Lifelines NEXT, a birth cohort; 1500 pregnant women; 2016—still running; the origin of chronic diseases at a very early stage of life can be studied. Samples and information (from mother, father and baby) are collected.3
VESPER: diversity in sperm quality; 2019–21; 200 men; analyses on sperm and data from questionnaires are collected; generates control values in fertility research, for example on cancer-related infertility.

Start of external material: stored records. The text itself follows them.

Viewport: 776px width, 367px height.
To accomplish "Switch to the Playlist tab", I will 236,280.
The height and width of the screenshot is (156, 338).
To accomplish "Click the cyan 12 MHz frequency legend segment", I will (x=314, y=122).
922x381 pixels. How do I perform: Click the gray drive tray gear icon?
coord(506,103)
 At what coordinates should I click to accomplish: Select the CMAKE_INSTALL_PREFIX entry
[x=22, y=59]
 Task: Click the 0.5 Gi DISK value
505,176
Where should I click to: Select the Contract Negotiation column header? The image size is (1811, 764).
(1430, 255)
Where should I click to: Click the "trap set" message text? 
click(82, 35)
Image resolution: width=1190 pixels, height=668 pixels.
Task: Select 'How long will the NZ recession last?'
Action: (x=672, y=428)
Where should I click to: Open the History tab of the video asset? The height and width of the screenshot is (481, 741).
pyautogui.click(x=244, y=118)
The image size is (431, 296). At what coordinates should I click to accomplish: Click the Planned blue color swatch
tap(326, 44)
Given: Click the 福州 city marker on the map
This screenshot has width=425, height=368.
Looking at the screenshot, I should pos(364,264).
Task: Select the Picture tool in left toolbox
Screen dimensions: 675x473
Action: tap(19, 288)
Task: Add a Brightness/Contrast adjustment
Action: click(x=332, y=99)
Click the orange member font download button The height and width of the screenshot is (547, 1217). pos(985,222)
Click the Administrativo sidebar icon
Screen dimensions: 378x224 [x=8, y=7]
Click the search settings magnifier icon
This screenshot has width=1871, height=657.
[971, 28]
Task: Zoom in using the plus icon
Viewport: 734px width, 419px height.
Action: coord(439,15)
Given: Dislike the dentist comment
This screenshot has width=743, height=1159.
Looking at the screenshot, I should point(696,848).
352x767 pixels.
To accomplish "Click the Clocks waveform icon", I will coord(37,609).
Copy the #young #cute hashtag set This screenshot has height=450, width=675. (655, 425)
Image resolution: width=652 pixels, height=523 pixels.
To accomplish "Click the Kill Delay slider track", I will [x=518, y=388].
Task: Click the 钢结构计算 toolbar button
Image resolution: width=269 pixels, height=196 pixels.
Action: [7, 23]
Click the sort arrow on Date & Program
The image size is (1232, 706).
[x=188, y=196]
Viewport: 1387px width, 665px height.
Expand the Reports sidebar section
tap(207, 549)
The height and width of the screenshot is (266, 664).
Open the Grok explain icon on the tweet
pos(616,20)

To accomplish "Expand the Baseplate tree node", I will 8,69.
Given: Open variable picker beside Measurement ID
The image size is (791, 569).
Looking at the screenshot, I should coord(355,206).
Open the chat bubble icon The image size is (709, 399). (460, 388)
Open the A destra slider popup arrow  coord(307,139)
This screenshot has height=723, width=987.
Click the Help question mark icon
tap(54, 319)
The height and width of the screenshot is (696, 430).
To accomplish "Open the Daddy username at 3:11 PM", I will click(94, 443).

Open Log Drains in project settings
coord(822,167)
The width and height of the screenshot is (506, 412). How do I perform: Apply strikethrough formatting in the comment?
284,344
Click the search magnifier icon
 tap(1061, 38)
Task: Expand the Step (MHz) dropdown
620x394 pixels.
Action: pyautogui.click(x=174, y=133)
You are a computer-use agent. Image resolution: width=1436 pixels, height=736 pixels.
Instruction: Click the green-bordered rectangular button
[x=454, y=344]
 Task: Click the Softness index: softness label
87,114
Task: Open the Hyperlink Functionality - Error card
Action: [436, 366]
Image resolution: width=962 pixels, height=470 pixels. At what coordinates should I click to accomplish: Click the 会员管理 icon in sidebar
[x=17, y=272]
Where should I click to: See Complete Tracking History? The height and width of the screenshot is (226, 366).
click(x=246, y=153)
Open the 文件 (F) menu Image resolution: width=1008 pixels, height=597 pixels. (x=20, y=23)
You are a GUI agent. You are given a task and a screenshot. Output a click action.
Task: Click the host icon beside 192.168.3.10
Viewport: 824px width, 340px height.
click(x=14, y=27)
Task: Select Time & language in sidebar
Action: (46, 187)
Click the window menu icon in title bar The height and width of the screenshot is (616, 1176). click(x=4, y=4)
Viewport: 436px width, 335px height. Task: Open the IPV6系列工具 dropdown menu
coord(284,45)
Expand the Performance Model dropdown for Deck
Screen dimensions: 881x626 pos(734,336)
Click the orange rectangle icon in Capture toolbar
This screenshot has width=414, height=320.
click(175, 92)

Three subcohorts focused on gastrointestinal health (‘DArm Gezondheid’): Lifelines DEEP (DAG1), DAG2 and DAG3; 1500, 100 and 9500 participants, respectively; 2012–16; gaining insight into the relationship between microbiome, genetic and metabolic variation and phenotype variation. Samples and information from questionnaires were collected. Genome-wide transcriptomics and methylation data were generated, metabolites and biomarkers have been measured and the gut microbiome has been assessed.4
ImaLife; 12 000 participants; 2017—still running; low-dose CT; very early indicators of chronic obstructive lung diseases, coronary artery diseases and lung cancer can be studied.5
COVID-19 project; 77 000 participants with at least one questionnaire; 2020–21; a series of at least 25 questionnaires; risk factors of COVID-19 and psychological and societal impacts can be studied.6
Record linkage
Air quality,7 noise registries7 and distance to local sports facilities and retail facilities (LISA) are examples of available environmental data linked to participants’ residential geocodes. Lifelines is also a member of the Geoscience and health cohort consortium (GECCO).8 Other registries that were linked at an individual level, are: CBS (Statistics Netherlands) with cause of death and sociodemographic factors; IADB (Dutch prescription medication database); PALGA (Dutch pathology/anatomy archive); PERINED (Dutch perinatal registry); and NCR (Netherlands Cancer Registry). Linkage with general practitioners and COVID-19 PCR testing are in preparation.
Who is in the cohort?
At baseline 167 729 participants were enrolled into the cohort, aged 0 to 93 years, with a mean age of 41 years. During follow-up, mean age of the population increased to 49 years at the start of the third research round. Lifelines has a stable group of active participants: approximately 71% took part in both the baseline and the second assessment (Figure 2). Over a decade later, 120 000 participants are expected to participate in the third wave for study centre visits and completing questionnaires.
Figure 2.
Flowchart of number of participants until the start of the third assessment
In between waves (1A and 2A in Figure 2), participants received follow-up questionnaires. The response rates were 84%, 68% and 58% for the follow-up questionnaires 1B, 1C and 2B, respectively (Figure 2).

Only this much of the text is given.